╭─ Supplied records

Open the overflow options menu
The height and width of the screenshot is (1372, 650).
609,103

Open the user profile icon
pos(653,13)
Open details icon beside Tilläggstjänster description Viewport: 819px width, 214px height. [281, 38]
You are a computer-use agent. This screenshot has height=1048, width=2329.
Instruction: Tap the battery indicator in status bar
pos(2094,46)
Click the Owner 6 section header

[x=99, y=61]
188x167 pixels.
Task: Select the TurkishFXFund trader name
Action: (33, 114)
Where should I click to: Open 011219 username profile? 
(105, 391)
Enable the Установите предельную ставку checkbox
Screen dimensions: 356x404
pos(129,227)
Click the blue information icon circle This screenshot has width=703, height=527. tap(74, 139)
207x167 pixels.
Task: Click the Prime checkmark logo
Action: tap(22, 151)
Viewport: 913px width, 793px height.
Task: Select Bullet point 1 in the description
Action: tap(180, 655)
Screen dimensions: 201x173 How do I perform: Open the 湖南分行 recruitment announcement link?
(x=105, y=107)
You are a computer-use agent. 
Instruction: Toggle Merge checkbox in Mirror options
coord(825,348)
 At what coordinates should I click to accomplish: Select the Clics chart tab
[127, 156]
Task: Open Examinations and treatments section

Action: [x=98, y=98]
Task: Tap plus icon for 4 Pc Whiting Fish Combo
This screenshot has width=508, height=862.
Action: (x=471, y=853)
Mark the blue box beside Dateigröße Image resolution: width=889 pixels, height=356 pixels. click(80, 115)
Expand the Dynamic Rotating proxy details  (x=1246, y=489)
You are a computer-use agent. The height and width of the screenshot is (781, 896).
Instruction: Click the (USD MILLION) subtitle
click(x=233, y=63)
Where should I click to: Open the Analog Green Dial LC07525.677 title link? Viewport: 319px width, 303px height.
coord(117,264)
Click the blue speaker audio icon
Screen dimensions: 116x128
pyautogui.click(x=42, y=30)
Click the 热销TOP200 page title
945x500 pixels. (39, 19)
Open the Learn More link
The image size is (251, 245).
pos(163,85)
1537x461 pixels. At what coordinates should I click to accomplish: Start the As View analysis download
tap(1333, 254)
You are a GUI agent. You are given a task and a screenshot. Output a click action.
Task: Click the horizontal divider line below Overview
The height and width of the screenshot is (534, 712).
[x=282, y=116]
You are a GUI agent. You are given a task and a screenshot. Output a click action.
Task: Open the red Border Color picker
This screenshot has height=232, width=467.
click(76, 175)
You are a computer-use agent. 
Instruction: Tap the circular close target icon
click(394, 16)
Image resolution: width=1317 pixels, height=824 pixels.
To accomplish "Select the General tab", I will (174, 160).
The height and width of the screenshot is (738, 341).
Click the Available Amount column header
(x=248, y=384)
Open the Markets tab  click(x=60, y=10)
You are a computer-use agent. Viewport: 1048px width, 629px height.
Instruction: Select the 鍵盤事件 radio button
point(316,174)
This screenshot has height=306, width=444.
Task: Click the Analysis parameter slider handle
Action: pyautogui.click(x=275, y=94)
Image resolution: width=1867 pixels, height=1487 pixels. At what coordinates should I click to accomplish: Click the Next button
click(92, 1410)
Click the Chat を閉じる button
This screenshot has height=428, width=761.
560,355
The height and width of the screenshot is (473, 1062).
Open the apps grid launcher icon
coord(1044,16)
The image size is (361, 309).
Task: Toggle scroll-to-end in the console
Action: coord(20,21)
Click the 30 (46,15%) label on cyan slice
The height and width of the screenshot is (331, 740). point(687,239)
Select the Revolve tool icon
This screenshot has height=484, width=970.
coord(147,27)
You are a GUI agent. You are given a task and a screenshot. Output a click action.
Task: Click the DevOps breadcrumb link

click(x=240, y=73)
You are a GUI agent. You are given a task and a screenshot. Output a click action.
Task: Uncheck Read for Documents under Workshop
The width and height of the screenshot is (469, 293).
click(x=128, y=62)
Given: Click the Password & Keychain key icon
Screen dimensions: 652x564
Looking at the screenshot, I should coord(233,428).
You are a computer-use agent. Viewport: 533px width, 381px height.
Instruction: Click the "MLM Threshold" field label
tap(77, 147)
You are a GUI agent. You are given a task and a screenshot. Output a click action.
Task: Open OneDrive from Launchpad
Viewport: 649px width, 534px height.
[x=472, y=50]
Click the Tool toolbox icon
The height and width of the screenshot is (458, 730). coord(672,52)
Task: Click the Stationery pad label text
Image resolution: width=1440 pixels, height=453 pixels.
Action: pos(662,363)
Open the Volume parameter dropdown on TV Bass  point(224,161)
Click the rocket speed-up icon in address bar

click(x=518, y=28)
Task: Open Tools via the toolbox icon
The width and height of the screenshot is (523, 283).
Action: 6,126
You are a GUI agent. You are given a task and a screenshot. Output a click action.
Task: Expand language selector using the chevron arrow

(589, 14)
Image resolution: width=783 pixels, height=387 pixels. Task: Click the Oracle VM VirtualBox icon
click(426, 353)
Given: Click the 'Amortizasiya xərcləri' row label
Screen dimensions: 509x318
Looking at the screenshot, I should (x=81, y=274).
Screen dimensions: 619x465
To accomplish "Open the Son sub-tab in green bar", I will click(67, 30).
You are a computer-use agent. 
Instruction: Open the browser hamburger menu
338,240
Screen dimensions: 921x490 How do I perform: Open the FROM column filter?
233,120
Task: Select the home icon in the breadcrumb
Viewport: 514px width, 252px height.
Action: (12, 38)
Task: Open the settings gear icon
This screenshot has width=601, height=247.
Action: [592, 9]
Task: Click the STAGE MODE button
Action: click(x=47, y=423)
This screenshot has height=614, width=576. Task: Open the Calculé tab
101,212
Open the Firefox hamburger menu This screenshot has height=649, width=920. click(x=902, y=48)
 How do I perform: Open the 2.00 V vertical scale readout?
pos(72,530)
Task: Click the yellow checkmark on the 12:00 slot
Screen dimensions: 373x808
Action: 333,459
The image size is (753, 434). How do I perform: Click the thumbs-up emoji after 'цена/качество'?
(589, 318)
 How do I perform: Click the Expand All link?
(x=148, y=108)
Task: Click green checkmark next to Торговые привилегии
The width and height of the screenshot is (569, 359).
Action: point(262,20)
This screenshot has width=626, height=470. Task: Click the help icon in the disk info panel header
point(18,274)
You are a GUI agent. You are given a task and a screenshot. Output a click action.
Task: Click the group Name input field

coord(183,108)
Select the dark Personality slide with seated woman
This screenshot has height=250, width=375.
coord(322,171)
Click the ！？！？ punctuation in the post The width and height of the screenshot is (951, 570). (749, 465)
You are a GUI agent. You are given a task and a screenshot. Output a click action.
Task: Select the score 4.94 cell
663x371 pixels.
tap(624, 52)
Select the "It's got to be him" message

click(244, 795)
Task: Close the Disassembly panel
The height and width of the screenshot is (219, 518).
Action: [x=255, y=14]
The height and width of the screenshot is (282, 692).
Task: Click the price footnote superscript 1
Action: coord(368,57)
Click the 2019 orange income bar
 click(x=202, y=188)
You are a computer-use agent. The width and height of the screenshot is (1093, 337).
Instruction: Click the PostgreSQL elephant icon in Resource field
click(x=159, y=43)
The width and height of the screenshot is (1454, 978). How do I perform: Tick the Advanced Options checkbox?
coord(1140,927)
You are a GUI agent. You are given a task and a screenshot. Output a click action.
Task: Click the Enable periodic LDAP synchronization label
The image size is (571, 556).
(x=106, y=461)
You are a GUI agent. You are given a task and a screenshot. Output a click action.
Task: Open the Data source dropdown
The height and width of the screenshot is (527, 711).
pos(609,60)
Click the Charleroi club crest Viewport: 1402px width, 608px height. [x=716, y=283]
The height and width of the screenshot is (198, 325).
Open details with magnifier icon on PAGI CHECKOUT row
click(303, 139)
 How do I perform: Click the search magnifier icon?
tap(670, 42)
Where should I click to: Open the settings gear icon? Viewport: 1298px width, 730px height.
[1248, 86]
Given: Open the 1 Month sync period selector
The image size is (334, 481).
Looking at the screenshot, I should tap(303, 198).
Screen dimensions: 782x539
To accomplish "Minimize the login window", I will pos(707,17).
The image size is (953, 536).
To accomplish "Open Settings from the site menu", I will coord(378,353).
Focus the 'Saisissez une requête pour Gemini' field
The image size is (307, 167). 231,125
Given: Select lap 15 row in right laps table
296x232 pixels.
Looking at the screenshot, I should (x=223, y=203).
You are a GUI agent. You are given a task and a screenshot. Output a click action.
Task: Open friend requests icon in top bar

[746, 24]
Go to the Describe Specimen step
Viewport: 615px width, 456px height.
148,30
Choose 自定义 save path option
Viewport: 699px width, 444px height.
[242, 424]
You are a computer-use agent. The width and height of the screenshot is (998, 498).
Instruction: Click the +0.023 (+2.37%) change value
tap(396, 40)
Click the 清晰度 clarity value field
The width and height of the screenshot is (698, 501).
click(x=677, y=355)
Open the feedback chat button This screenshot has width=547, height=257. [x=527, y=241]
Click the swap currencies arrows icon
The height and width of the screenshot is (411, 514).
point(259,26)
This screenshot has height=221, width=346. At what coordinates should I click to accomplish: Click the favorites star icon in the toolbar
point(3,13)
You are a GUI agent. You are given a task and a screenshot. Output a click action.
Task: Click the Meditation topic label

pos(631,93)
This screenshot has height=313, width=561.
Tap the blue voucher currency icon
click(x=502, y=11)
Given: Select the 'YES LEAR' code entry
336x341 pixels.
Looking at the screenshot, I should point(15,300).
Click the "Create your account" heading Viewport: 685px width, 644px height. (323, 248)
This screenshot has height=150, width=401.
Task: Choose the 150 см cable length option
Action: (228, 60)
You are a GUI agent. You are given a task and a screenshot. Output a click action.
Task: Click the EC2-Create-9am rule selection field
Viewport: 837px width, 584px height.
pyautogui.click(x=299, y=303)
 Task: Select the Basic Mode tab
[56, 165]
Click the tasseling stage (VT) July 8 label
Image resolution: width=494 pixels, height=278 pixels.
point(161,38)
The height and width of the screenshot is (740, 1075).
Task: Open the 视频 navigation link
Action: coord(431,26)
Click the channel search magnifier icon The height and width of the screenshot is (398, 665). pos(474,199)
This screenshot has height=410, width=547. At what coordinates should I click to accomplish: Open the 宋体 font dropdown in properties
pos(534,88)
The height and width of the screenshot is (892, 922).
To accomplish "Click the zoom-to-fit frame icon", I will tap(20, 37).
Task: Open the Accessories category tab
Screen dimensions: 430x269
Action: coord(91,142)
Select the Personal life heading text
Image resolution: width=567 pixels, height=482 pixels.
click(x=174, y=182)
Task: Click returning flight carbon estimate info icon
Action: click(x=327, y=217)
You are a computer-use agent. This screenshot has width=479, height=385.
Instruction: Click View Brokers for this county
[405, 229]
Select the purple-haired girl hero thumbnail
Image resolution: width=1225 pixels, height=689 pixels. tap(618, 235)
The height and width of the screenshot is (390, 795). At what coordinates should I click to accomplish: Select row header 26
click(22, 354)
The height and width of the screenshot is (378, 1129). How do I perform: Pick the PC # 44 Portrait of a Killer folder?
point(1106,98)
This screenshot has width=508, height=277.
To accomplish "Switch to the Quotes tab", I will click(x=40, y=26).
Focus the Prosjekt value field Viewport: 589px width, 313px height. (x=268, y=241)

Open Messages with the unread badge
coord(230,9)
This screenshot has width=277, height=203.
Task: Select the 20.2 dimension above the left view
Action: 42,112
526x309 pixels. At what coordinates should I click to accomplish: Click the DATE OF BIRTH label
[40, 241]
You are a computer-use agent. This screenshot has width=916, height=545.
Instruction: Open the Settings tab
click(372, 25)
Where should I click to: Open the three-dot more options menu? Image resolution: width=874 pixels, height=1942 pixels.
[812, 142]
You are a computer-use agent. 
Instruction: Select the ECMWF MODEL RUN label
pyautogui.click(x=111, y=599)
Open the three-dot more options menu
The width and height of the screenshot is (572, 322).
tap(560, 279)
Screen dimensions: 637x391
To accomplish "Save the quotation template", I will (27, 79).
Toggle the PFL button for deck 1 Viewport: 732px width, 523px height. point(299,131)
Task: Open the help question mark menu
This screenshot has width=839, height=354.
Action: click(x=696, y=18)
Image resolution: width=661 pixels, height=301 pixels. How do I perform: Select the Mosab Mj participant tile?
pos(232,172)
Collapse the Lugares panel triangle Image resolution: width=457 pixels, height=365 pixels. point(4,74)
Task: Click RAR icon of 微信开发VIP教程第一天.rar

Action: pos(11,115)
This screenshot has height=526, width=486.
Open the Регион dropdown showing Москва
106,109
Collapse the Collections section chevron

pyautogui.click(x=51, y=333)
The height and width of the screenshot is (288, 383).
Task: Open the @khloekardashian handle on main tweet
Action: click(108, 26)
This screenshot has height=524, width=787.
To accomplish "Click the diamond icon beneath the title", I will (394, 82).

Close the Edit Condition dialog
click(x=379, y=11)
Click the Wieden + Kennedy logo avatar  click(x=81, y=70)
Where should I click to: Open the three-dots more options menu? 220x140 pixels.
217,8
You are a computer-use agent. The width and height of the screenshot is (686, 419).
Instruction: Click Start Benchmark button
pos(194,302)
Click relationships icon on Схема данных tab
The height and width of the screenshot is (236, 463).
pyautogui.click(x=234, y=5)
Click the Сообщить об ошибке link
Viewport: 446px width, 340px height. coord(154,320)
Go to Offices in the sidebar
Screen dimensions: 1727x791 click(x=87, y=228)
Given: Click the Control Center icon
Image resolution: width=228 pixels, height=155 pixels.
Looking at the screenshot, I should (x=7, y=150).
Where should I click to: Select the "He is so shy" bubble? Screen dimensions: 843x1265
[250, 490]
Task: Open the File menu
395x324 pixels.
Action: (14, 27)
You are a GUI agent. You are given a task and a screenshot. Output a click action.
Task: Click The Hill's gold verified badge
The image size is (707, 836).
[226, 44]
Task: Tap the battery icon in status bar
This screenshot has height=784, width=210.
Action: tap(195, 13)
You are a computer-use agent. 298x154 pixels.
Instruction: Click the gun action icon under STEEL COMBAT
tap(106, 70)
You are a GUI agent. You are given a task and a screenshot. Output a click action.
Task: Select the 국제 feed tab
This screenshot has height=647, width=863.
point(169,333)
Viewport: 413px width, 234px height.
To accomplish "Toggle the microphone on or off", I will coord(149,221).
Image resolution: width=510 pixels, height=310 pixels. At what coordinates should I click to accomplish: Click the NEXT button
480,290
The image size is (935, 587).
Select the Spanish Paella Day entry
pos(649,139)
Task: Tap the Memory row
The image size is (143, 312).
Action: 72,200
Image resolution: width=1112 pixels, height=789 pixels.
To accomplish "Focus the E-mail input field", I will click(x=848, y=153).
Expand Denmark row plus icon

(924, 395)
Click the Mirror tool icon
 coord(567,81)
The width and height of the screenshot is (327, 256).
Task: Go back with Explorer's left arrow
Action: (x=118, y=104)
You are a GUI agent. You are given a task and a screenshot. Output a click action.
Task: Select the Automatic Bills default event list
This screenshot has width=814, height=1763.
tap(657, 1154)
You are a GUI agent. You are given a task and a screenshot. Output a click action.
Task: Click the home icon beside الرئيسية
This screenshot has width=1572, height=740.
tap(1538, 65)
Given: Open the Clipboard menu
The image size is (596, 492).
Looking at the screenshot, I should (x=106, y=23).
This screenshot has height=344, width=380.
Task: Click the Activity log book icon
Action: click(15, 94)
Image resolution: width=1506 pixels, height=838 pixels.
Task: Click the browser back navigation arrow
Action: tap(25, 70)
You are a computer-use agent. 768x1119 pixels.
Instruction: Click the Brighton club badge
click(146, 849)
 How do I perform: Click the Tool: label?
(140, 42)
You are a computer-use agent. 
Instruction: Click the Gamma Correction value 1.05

╰─

Print, without alteration, only the lines above between the one holding "This screenshot has height=526, width=486." and the one holding "This screenshot has height=524, width=787.", inclusive.

This screenshot has height=526, width=486.
Open the Регион dropdown showing Москва
106,109
Collapse the Collections section chevron

pyautogui.click(x=51, y=333)
The height and width of the screenshot is (288, 383).
Task: Open the @khloekardashian handle on main tweet
Action: click(108, 26)
This screenshot has height=524, width=787.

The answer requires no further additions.